Start of DOCUMENT EXCERPT
The end of 2018 saw temperatures well above normal for this time of the year, confirming for me at least that global climate change is a reality. This is extremely concerning, and the scientists’ statement that we have only 12 years in which to get change in place is depressing. At the same time I am seeing signs of adaption. There are a number of fields in the flat, Fenland areas of Norfolk, Lincolnshire, and Cambridgeshire that are covered in solar panels. As we walk around the neighbourhood it is encouraging to see the growing number of houses with panels. Let us hope 2019 brings more change. I fear it will take some major political change in the USA for these messages to be taken seriously, but action is happening at the local level.
Beyond environmental change there are some major disruptions in the UK. The most obvious one is Brexit. We really are uncertain as to what is going to happen. The whole thing has been totally mismanaged, and is still not being properly communicated to the populace. The original referendum result was 52% wanting to leave the EU and 48% wanting to remain. I think, with hindsight, the problem was that we did not have a clear idea of what leaving would mean. At the moment there are some polls suggesting 17% of those who voted leave have changed their minds, but only 4% of the ‘remainers’ would vote differently. Clearly there has been a change of heart among the public. Sadly politicians are out of touch, unyielding and unwilling to revisit the issue. A new referendum would be best.
End of DOCUMENT EXCERPT
Start of RECORDS SHOWN
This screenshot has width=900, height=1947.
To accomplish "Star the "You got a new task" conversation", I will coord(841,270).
End of RECORDS SHOWN
Start of RECORDS SHOWN
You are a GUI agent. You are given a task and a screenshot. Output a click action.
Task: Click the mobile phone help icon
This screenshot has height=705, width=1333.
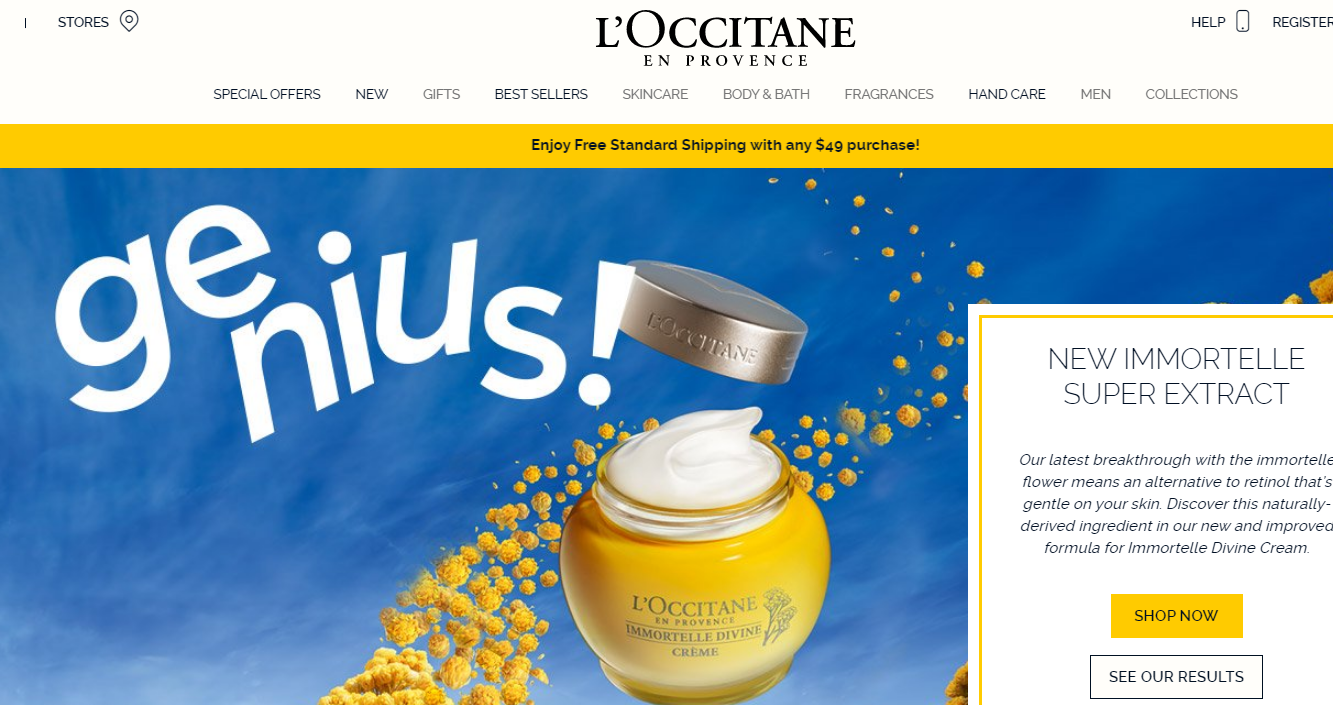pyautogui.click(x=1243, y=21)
End of RECORDS SHOWN
Start of RECORDS SHOWN
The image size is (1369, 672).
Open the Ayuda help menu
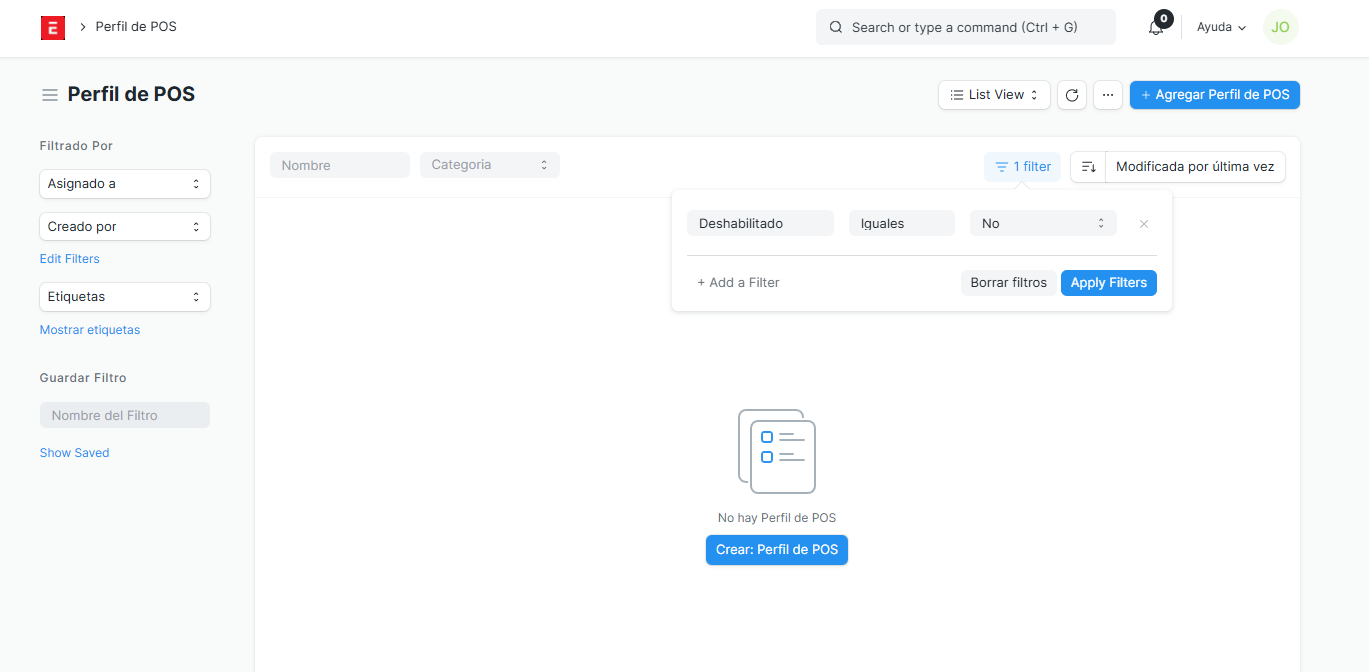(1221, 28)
End of RECORDS SHOWN
- [CHALLENGES]
1. Rescale the records starting with the line that contains "You are a GUI" and going on through the line that contains "pyautogui.click(x=1243, y=21)". Repeat every one of those lines in full. Multiply each coordinate in the answers by 0.55, round to whole numbers with halves going up, and leave out the pictures.
2. Take the piece on climate change and Brexit further, picking up after its last sentence.
The text and the records come from unrelated sources.

- [ANSWERS TO THE PROBLEMS]
1.
You are a GUI agent. You are given a task and a screenshot. Output a click action.
Task: Click the mobile phone help icon
This screenshot has height=705, width=1333.
pyautogui.click(x=684, y=12)

2.
Theresa May’s government’s negotiating position with the EU seems incoherent, and the level of forward planning is abysmal. In the last week of 2018 the BBC broke a story of a new company, ‘Seaborne Freight’, being awarded a £13.8m contract to run a freight service between Ramsgate and Ostend. Apparently the company has no ferries; has never run a ferry service; does not have many assets; and could or would not give reporters names of boats they plan to use. The BBC report said: “A local councillor said it would be impossible to launch before Brexit”. Incompetence is bad, let us hope this is not evidence of corruption. There is not much citizens can do, but the project could still fall flat on its face!
Across the country there is also a discernible and worrying change in shopping patterns. It won’t come as a surprise to anyone who reads this blog to know that the amount of shopping online has grown in leaps and bounds over the past few years. The manifestation of this is the number of empty shops on the high streets and malls. Norwich has two malls. The Castle Mall shopping centre was opened in September 1993. At the time it seemed a sensible development; it replaced the old cattle market – which had become an ugly car park. It was appropriate, sensitive and complements the magnificent castle, that was built between 1050 and 1075 and dominates the city. The second mall was on the site of the Rowntree chocolate factory. When I first came to Norwich, if the wind was in the right direction, the smell of chocolate was (just) detectable across the city. Both malls have significant numbers of empty shops, and this has only happened in the last year or so.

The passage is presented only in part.